Всадников было человек десять. Они сидели на прекрасных, ухоженных конях, одетые в нечто среднее между индийским великолепием и европейской практичностью – сверху черные европейские сюртуки, а ниже – белоснежные дхоти, расшитые золотой нитью (1), на головах – не чалмы в привычном громоздком виде, а изящно повязанные аккуратные тюрбаны из тончайшего муслина, часто также с золотым шитьем. Лица – важные, ухоженные, с умными, оценивающими глазами. Во главе – пожилой, степенный мужчина с окладистой седой бородой.

– Сахиб Питер? – он сделал почтительный, но не раболепный жест рукой ко лбу и груди. – Приветствия от почтеннейшего Бабу Рамдулала Дея, главы бании банкиров и купцов Калькутты (2). Мой господин просит о великой чести – принять вас в своем скромном доме в процветающей столице Бенгалии и всей Британской Индии. Гарантии вашей безопасности и безопасности ваших людей даются именем Бабу и кровью его предков. Английские сахибы, – он слегка поморщился, – не будут чинить препятствий вашему визиту, с ними все согласовано. Это частное дело. Для уверения в искренности намерений…

Он отступил в сторону, и двое юношей лет шестнадцати-семнадцати, одетых столь же богато, вышли вперед, удерживая в руках поводья своих лошадей. Их лица были гладко выбриты, черты – утонченные, но в глазах читались избалованность и страх, тщательно скрываемые под маской надменности.

– Почтенный Бабу предоставляет в ваше распоряжение своих сыновей, Чхату и Лату. Они останутся здесь, в вашем лагере, как знак нашего полного доверия и гарантия вашего благополучного возвращения.

Имена Бабу Рамдулала Дея, Чхату и Лату щелкнули в памяти, как ключ в замке. Кабул. Душный кабинет старого ростовщика, пахнущий сандалом и пылью веков. Его шепот, когда он отсчитывал мне золотые тилла для Зары. Он говорил, что, если судьба занесет меня в Калькутту, ищите Бабу Рамдулала Дея. Его золото открывает любые двери, даже в Форт-Уильям. Он – истинный царь Белого Города, и даже инглиси вынуждены с ним считаться. Его сыновей зовут Чхату и Лату… 'молодые шакалы на золотом поводке, любители прикуривать сигары от купюры в сто рупий". Вот они, «шакалята». Поводки оказались крепче, чем они думали.
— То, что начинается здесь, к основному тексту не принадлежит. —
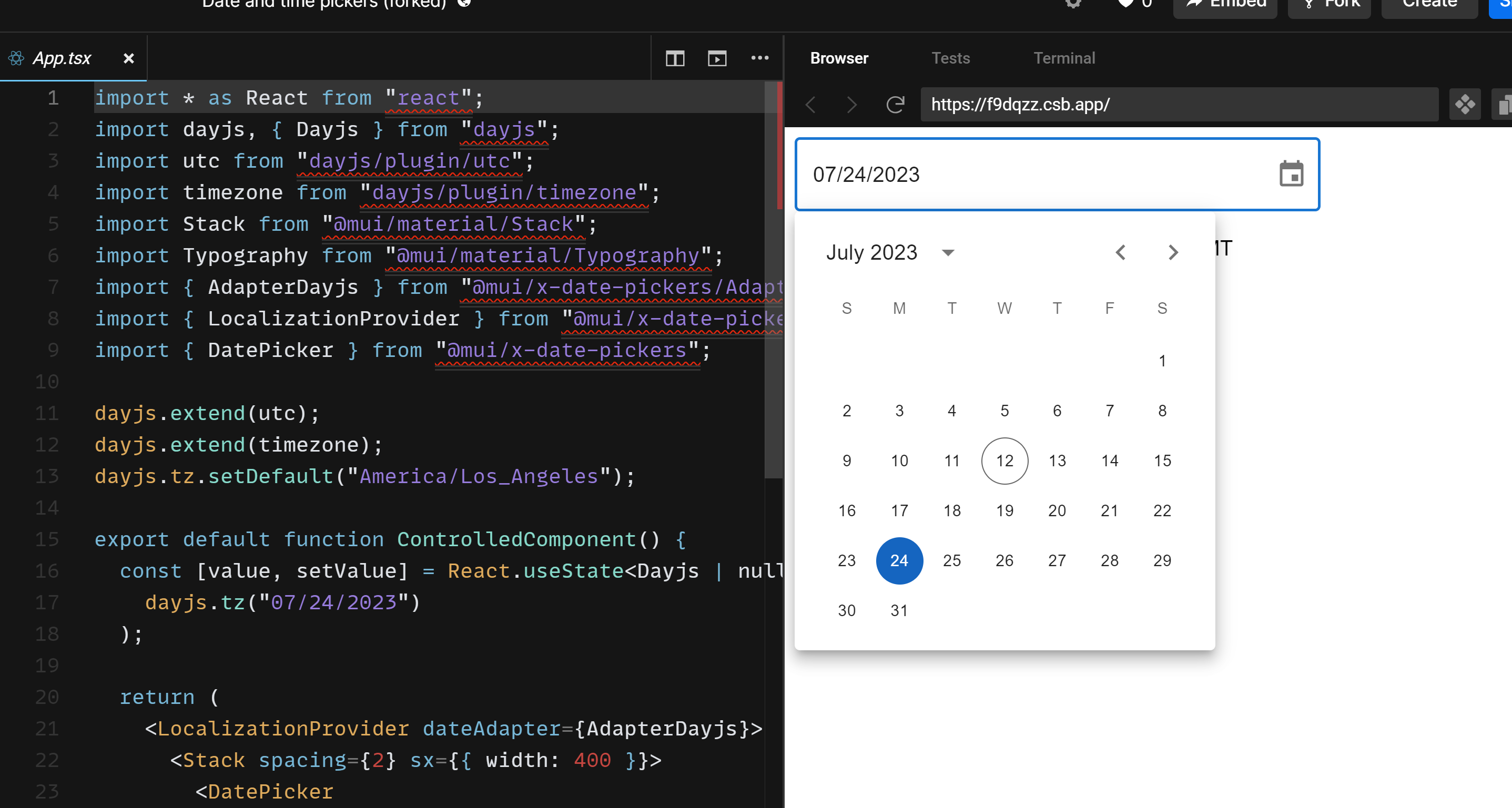Navigate forward in the browser preview
Screen dimensions: 1512x808
(851, 105)
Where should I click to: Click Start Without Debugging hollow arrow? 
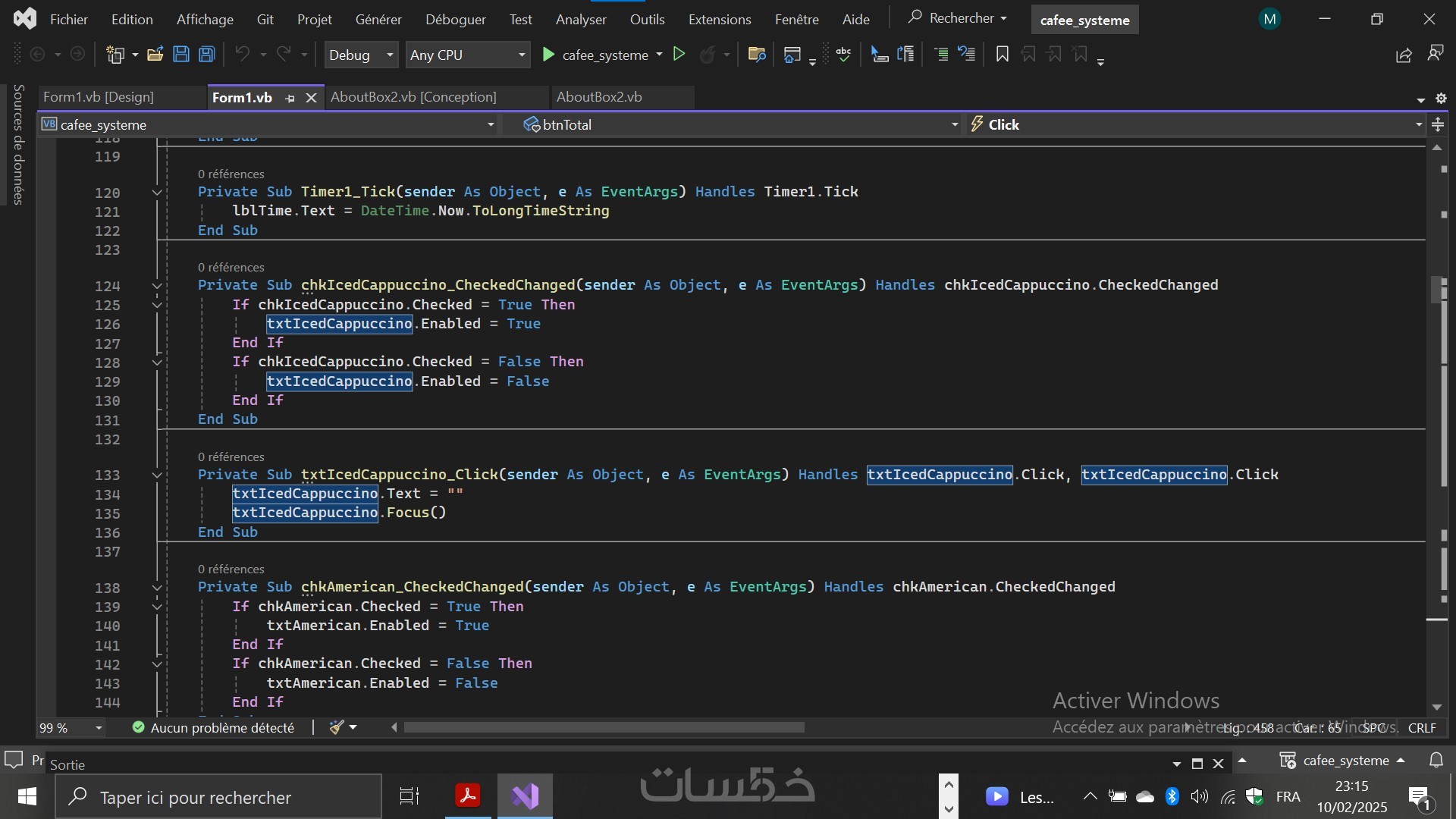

Я посмотрел на юношей. Они старались держаться прямо, но пальцы судорожно сжимали поводья. Страх сквозил в каждом движении. Их отец играл по-крупному, ставя на кон самое дорогое. Значит, и ставки были соответствующими. Отказ мог быть воспринят как оскорбление, а я не мог позволить себе врага в тылу, да еще такого влиятельного, накануне штурма крепости. Да и любопытство грызло – что хочет сказать этот «царь Белого Города»? А поводить клювом, чтобы оценить готовность города и форта к обороне – и вовсе бесценно.

– Ладно, – кивнул я, стараясь, чтобы голос звучал нейтрально. – Принимаю ваше предложение и гарантии. Сыновья почтенного Бабу будут окружены заботой моих людей. Осталось лишь решить, когда едем?
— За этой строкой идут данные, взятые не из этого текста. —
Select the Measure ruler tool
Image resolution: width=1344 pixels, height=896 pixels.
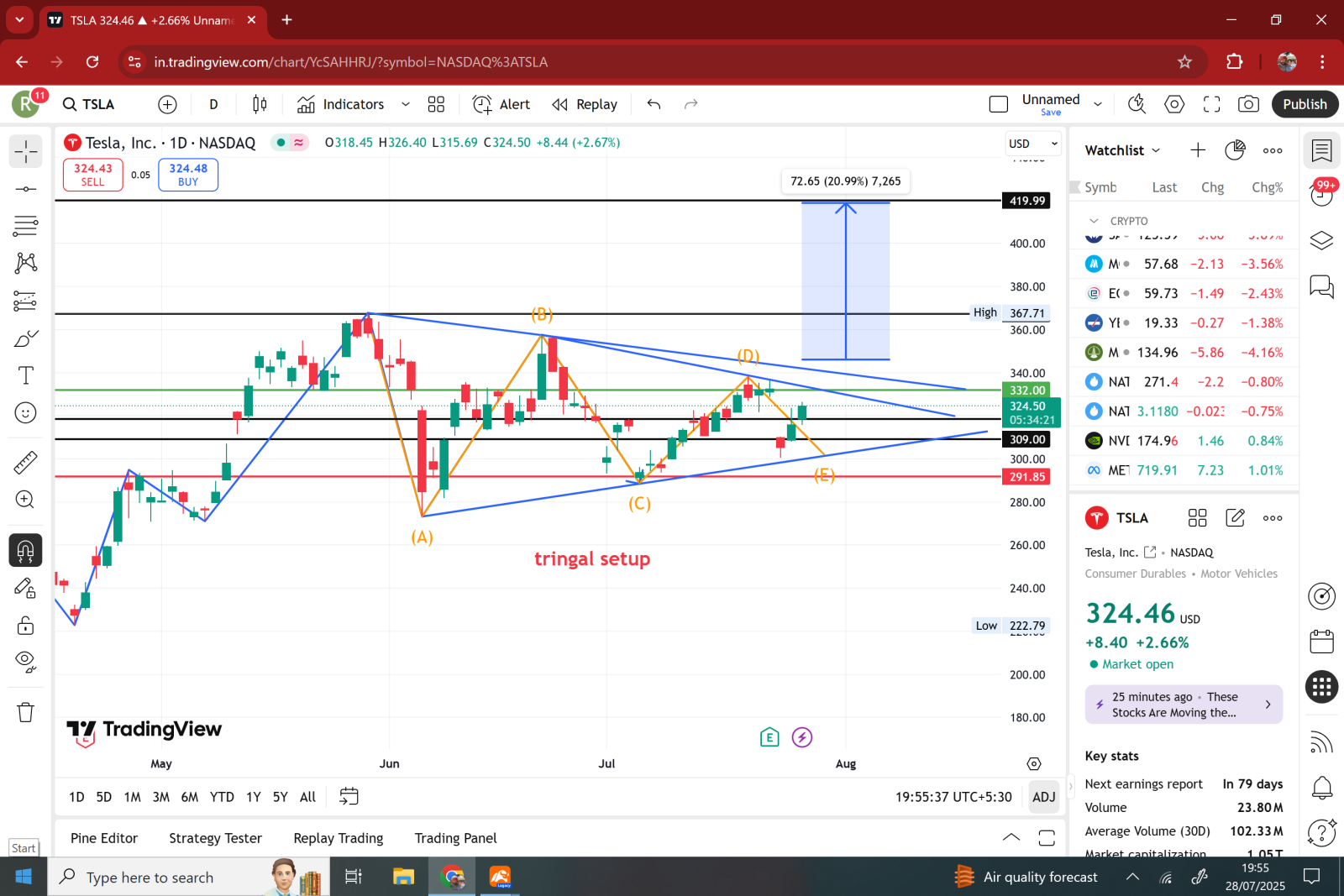25,461
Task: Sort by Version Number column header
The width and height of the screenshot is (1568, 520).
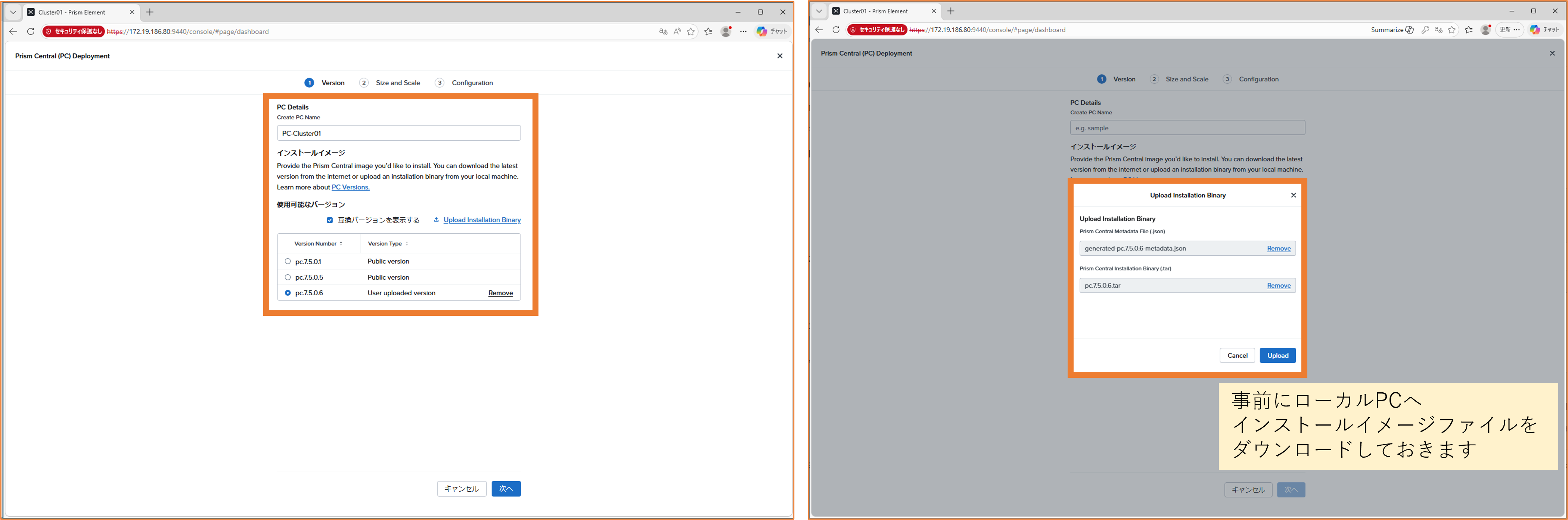Action: point(315,244)
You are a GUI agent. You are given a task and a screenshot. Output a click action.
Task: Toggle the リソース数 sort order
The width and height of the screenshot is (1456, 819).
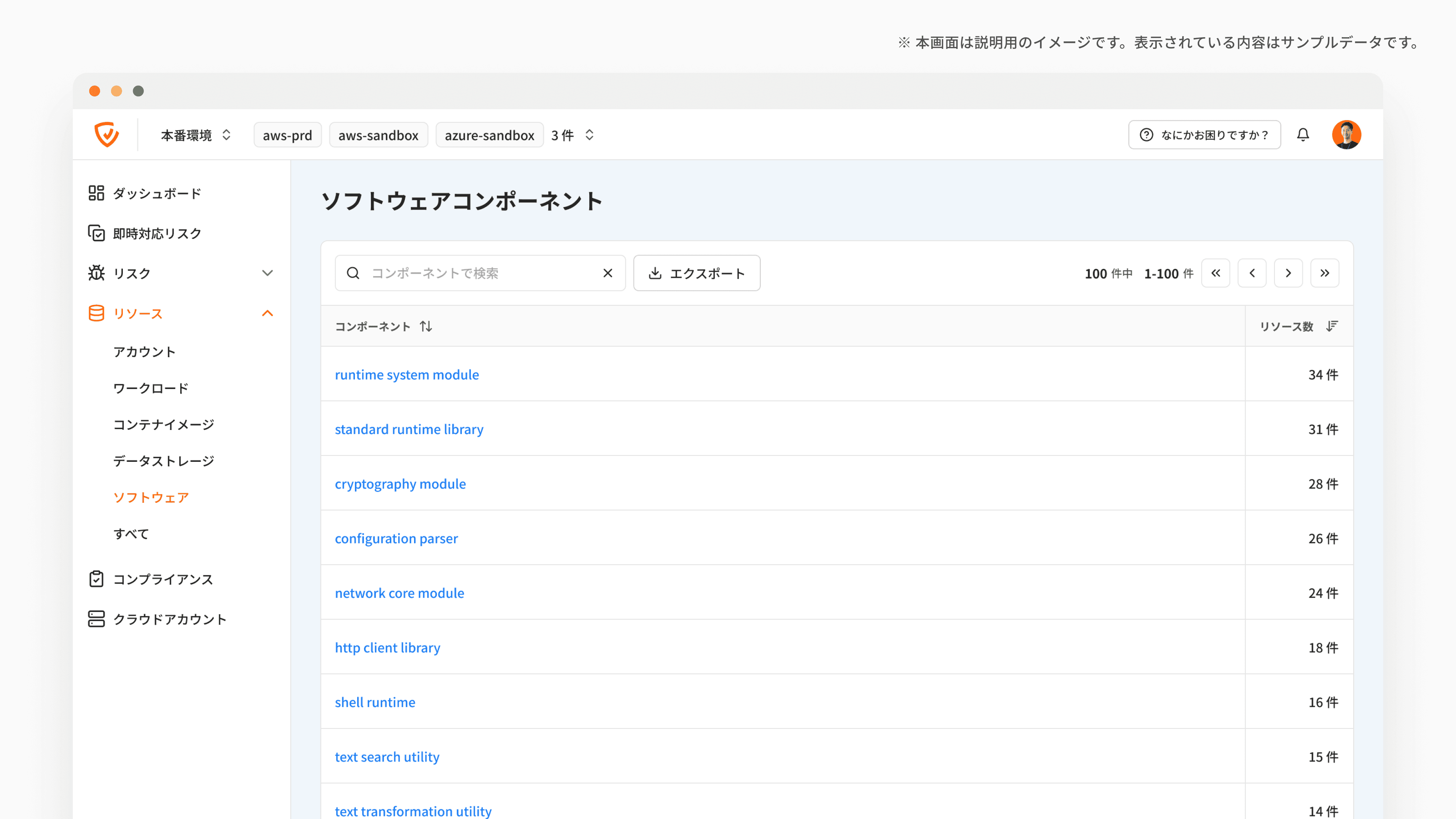click(1332, 326)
– Сейчас, сахиб, если вам удобно. Ночь – лучшее время для неприметной поездки.

Никто не решился меня отговаривать, лишь Марьяна подошла, когда уже собрался выезжать, ухватилась за стремя.
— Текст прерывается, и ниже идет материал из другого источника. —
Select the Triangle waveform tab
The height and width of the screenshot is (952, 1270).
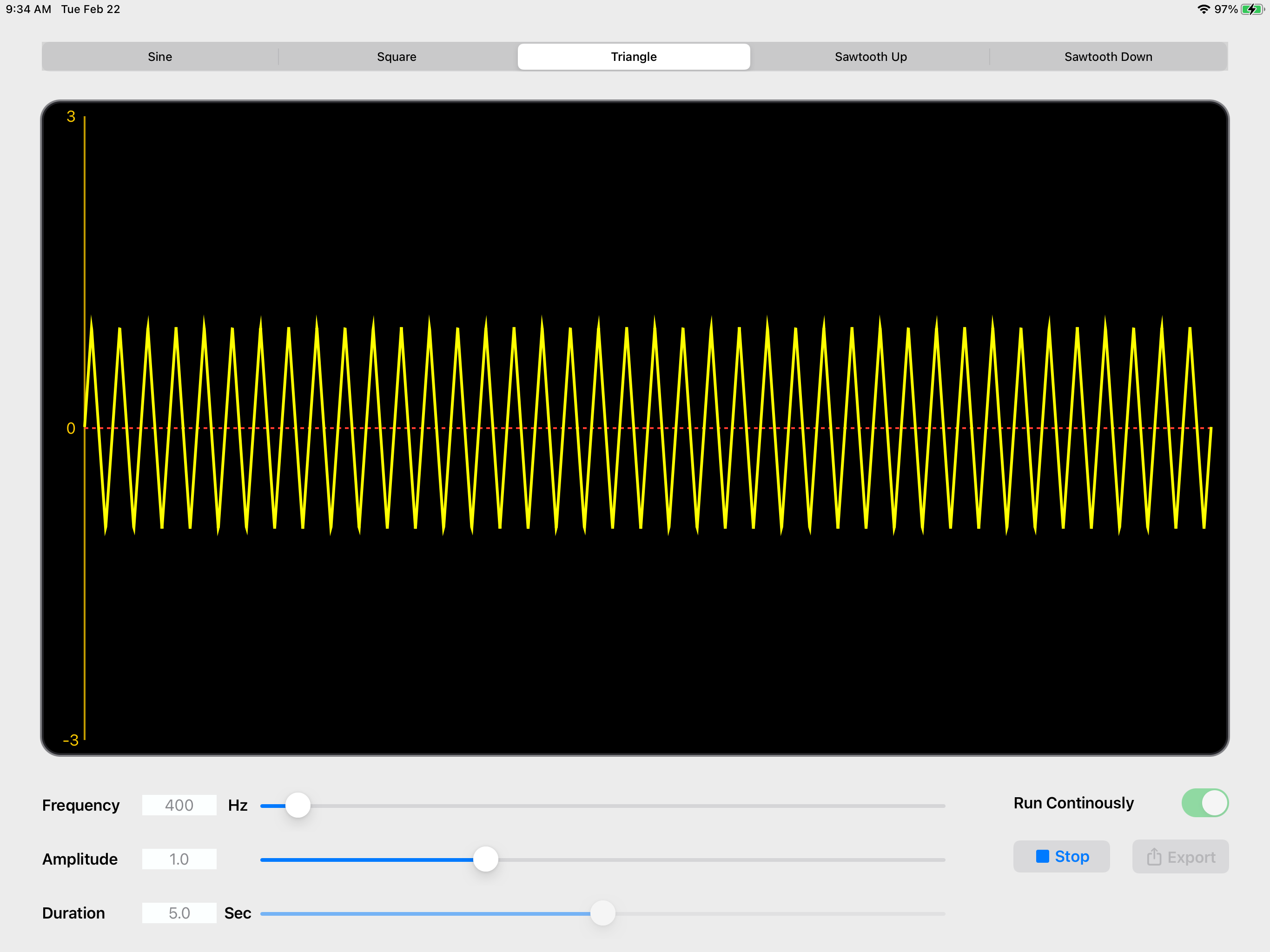click(x=633, y=57)
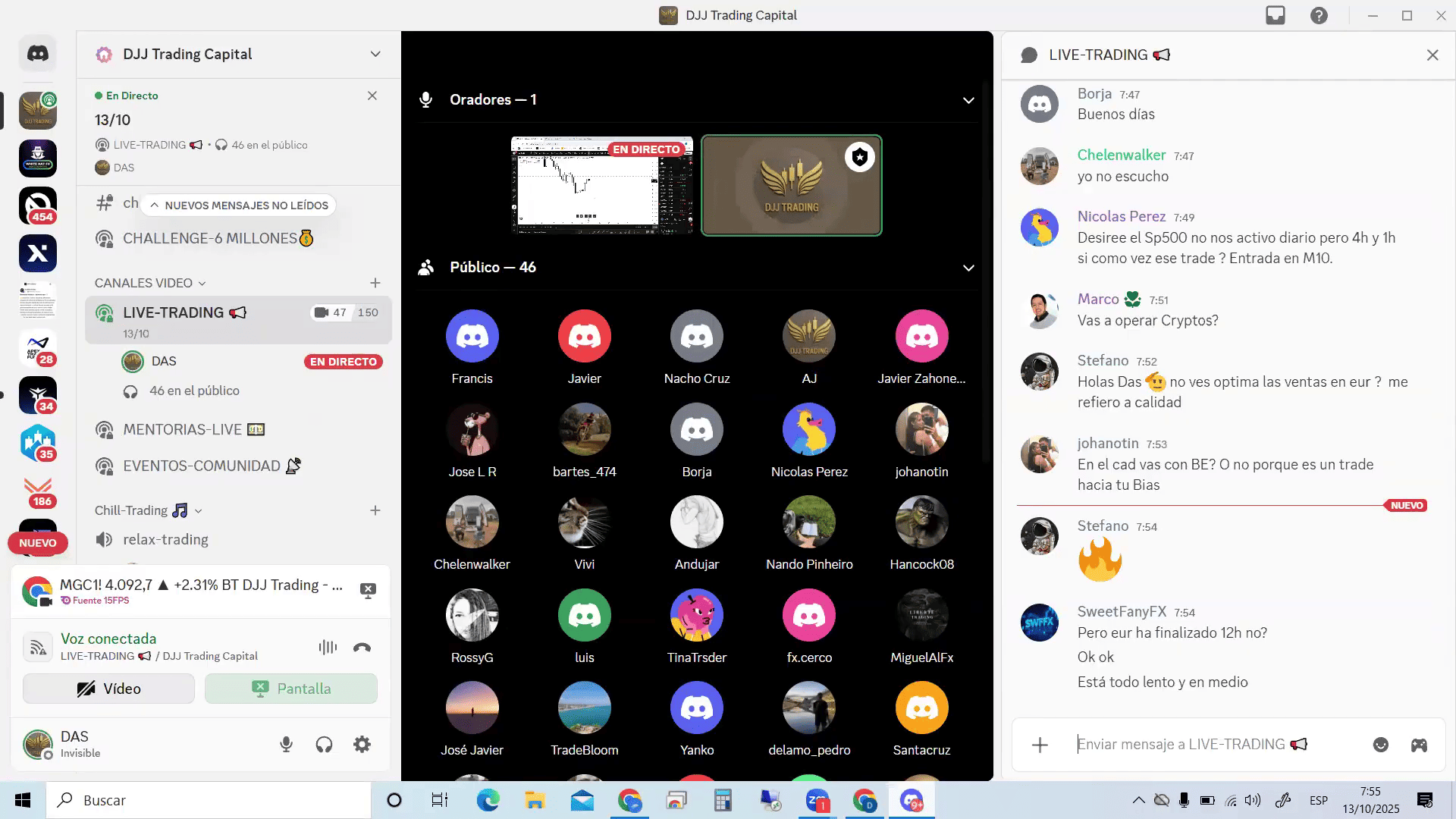Collapse the Oradores section
Image resolution: width=1456 pixels, height=819 pixels.
968,100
– Опять ты лезешь в пасть крокодилу, Петя! Сколько же можно так рисковать?

– Все будет хорошо! Как всегда.

– Предчувствия у меня плохие, – грустно молвила она и перекрестила на прощание.

Путь в Калькутту в седле под усыпанным крупными звездами индийским небом, под жарким солнцем, а потом при свете луны был странным и настораживающим. Мои спутники вели себя безупречно вежливо, указывая дорогу. Мы миновали спящие деревни, пересекли по шаткому мосту еще одну речушку, и постепенно впереди начал разгораться отражение тысяч огней большого города на низких облаках. Запахи усилились, стали почти осязаемыми: помойки, пряности, цветы, речная тина, жареные лепешки, человеческие испарения, но впереди можно было уже разглядеть красивые дома – белеющий вдали европейский город с высокими домами-дворцами.

И вот мы въехали в предместья, проделав двухдневный переход за сутки.

Первое впечатление от Калькутты – душераздирающая бедность и скученность этой части города, которую на контрасте с Белым можно с полным на то основанием назвать Черным. Узкие, кривые улочки, больше похожие на щели между глинобитными или бамбуковыми лачугами с протекающими крышами из пальмовых листьев. Грязь под копытами лошадей была непролазной, перемешанной с нечистотами. Воздух стоял тяжелый, спертый. В открытых дверях и окнах мелькали тени, слышались плач детей, кашель, монотонное бормотание. Люди – не только мужчины, но и женщины – спали прямо на улицах, завернувшись в грязные тряпки, их изможденные лица в свете наших факелов казались масками отчаяния. Этот город дышал нищетой, как больной чахоткой – хрипло и тяжело.

Но постепенно картина менялась. Улочки становились чуть шире, появились первые каменные постройки, затем – двухэтажные дома с верандами. Грязь сменилась утрамбованной землей, потом и булыжными мостовыми. Лачуги уступили место добротным домам с резными дверями и решетчатыми окнами. Исчезли спящие на улицах, зато появились ночные стражники с дубинками, почтительно расступавшиеся перед нашими провожатыми. Запахи нищеты перебились ароматами жасмина, сандала и дорогих курительных палочек. Мы въезжали в «Белый Город», вернее, в его индийскую часть – богатые кварталы местной знати и купечества.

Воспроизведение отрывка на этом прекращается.